In 2014 The Metropolitan Museum of Art commissioned Martinelli to photograph the art and architecture of the Deccan region. His photographs evoke the mood, spirit, and grandeur of the Deccan, its palette, and people, often appearing like otherworldly dreamscapes – of a far from forgotten, past. In addition, they become important documents of the remaining historical sites of the Deccan.
In October 2015, “In The Footsteps of Le Corbusier,” an exhibition of photography was held at Art Heritage as a collateral event of the Delhi Photo Festival. This exhibition comprised of a historic selection of photographs taken by Martinelli of Chandigarh and Ahmedabad over a span of 40 years. Le Corbusier, the most influential master of modern architecture in the West , was commissioned to design Chandigarh, the first planned city in India by Pandit Jawaharlal Nehru. An enormous undertaking, the design of Chandigarh was an inspiration to contemporary Indian architects, providing a module of modernity, that could possibly suit a nation in transition.
As an architect, photographing in the cities of Chandigarh and Ahmedabad has been a fascinating experience for Martinelli, as there is a “commitment to discovering the relationship of architectural design to the environment, space, culture and the daily life of people that use it. In this work, Martinelli has captured the essence of India, as an amalgam of the urban and rural and contemporary and ancient traditions. Part of the Chandigarh series was showcased by Art Heritage at the India Art Fair, January 2016.

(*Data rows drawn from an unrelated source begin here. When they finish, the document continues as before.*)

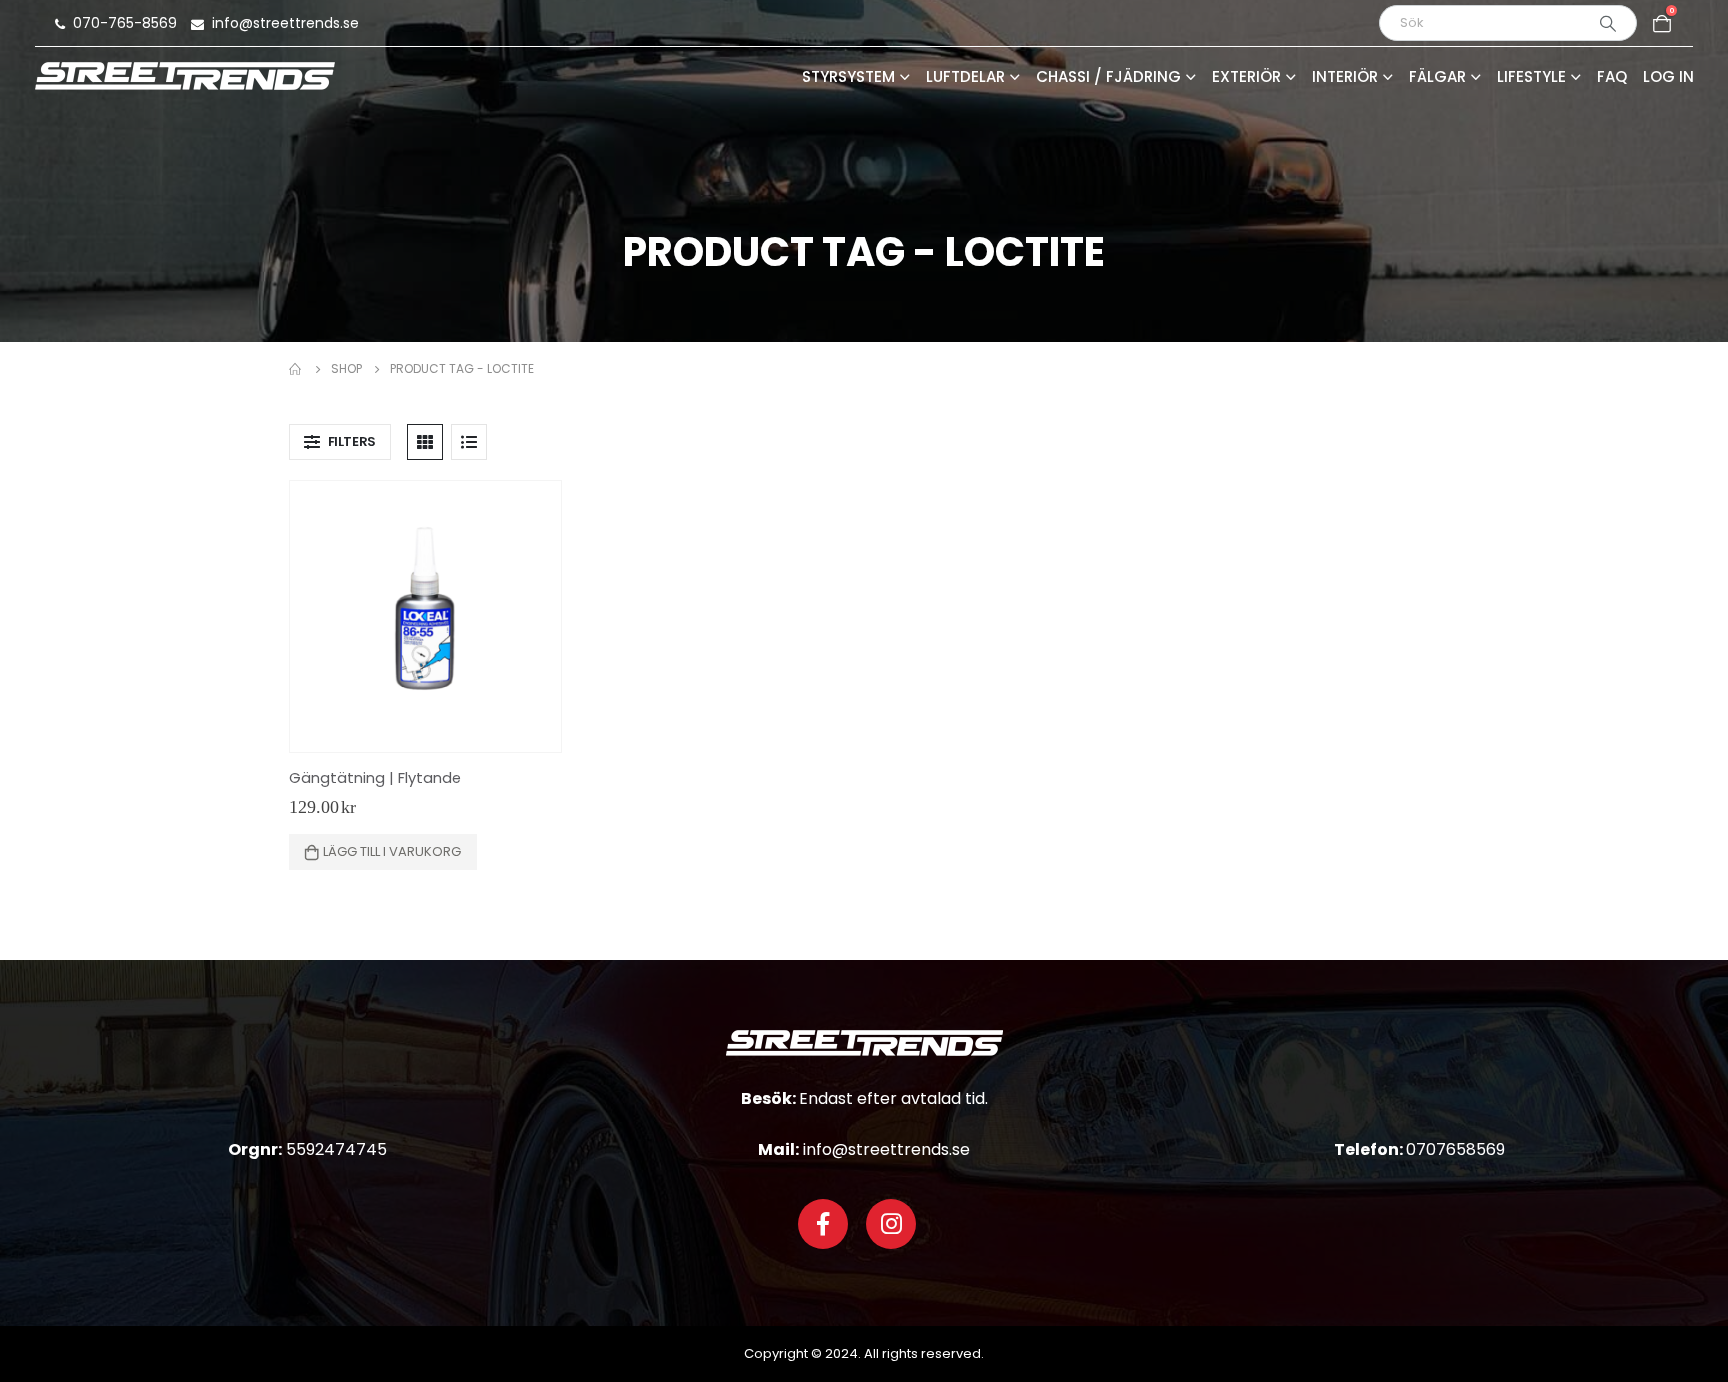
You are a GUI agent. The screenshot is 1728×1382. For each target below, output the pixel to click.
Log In (1668, 78)
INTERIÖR (1345, 78)
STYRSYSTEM (848, 78)
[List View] (469, 442)
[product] (425, 616)
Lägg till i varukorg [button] (392, 851)
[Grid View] (425, 442)
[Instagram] (891, 1224)
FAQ (1612, 78)
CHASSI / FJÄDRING (1108, 78)
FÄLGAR (1437, 78)
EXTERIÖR (1246, 78)
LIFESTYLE (1531, 78)
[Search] (1608, 23)
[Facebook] (823, 1224)
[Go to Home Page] (296, 369)
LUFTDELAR (965, 78)
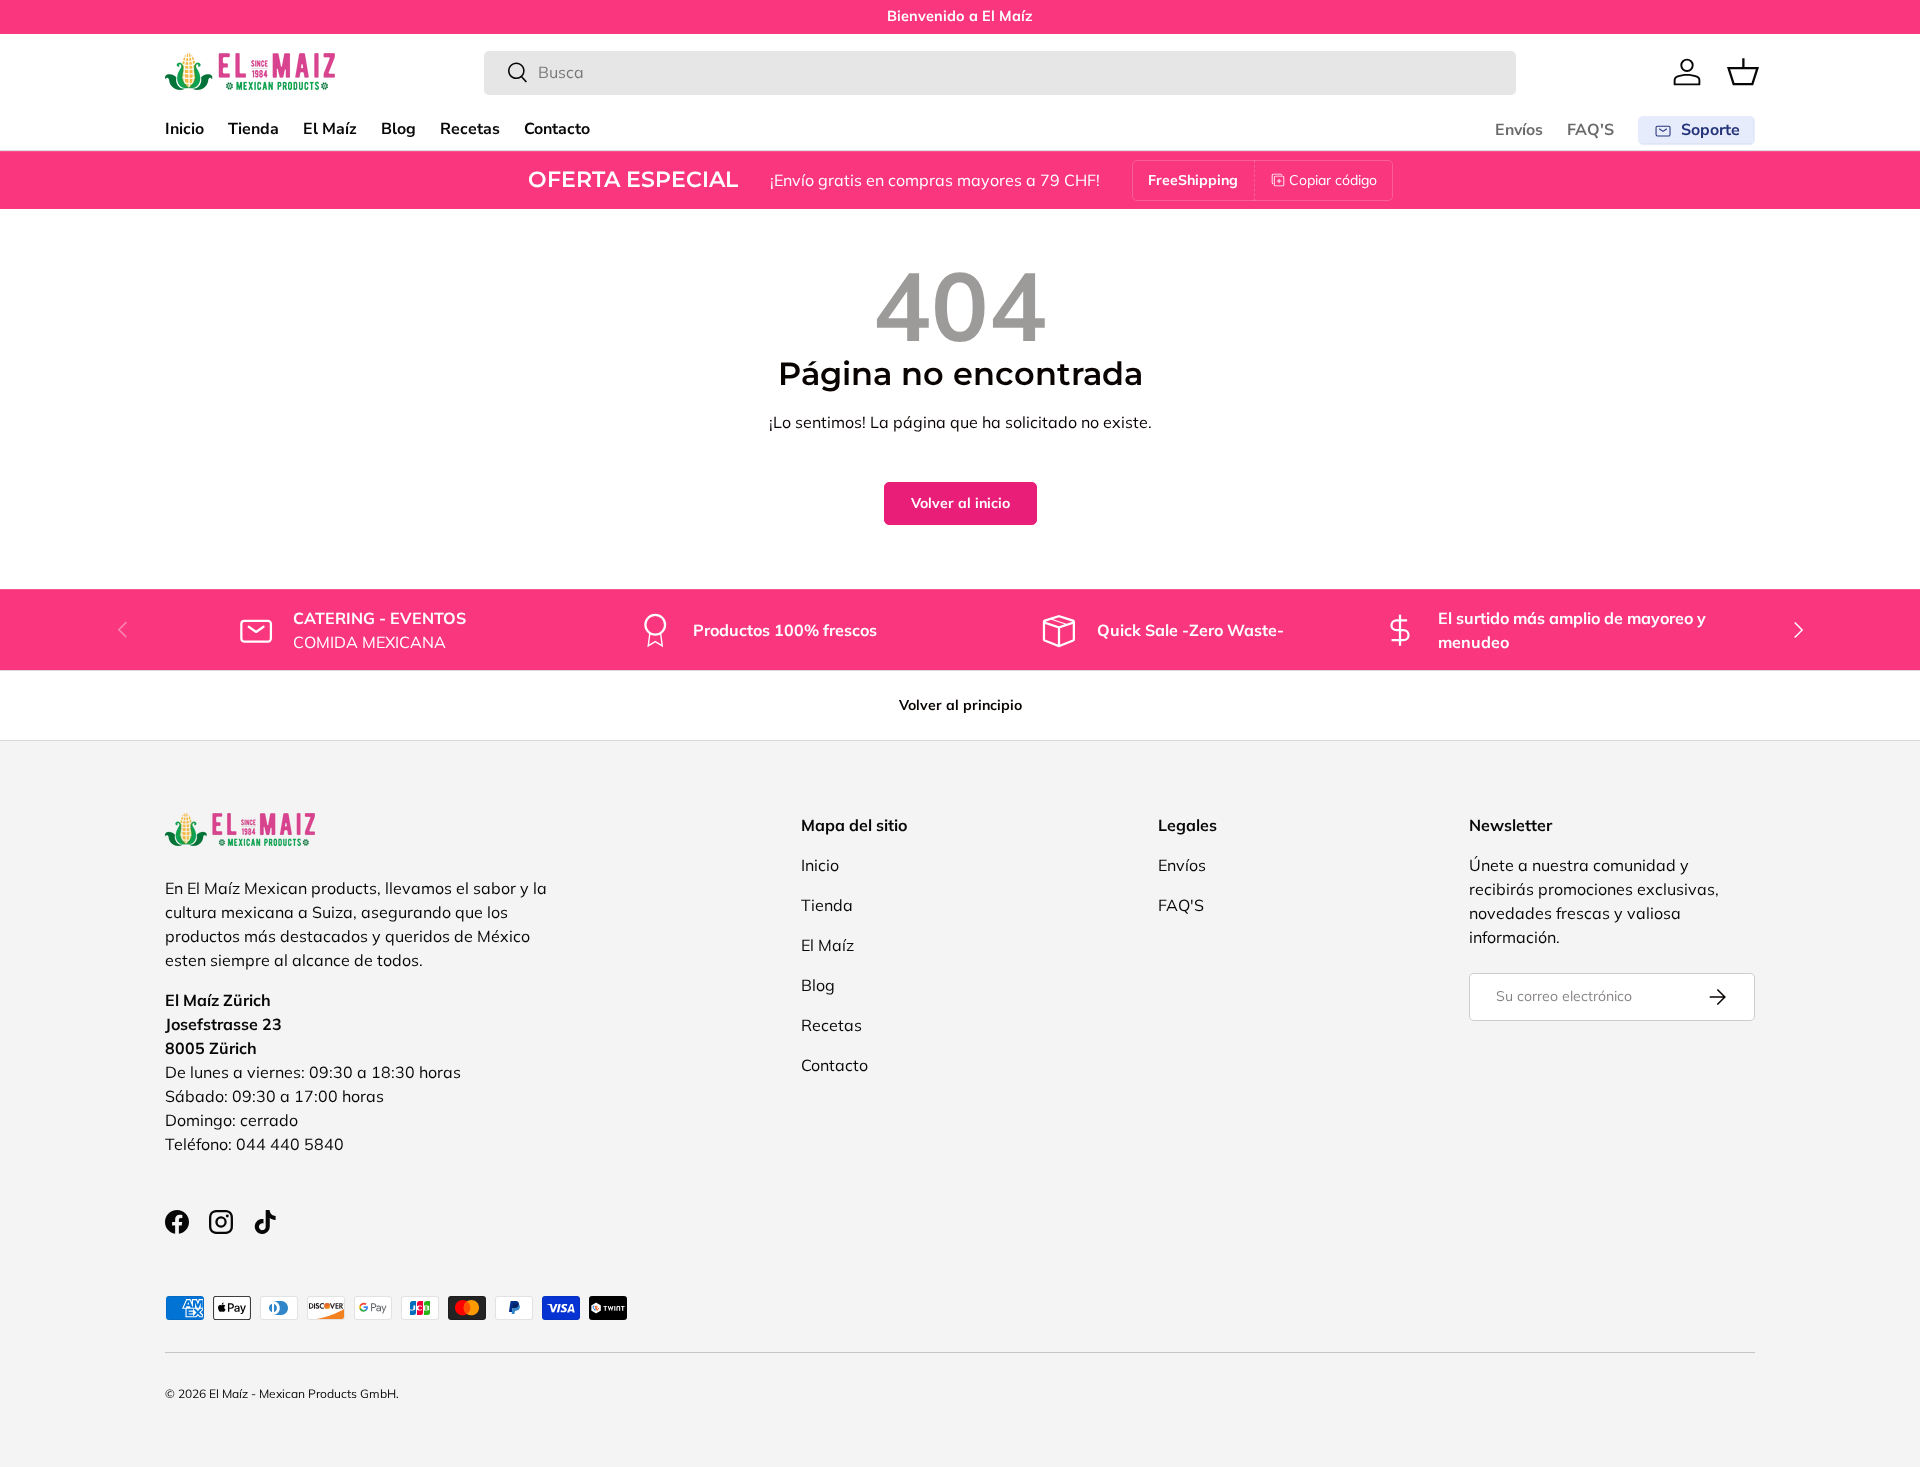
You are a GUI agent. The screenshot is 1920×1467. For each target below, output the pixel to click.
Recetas (470, 129)
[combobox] (1000, 72)
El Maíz (330, 129)
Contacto (557, 129)
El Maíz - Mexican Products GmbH (302, 1393)
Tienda (253, 129)
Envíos (1519, 130)
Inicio (184, 129)
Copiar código (1333, 180)
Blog (398, 129)
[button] (1743, 72)
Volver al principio (960, 705)
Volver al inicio (960, 503)
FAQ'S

Most notable of his many book publications are: The Royal Palaces of India (Thames & Hudson, 1994), Oriental Scenery: Two Hundred Years of Architectural Heritage (Citadelles & Mazenot, 1998) and Palaces of Rajasthan (India Book House, 2003). His latest book, Lucknow au Miroir du Temps (Filigranes Editions, 2011), is also the catalogue of the exhibition he held at the Musée Guimet in Paris.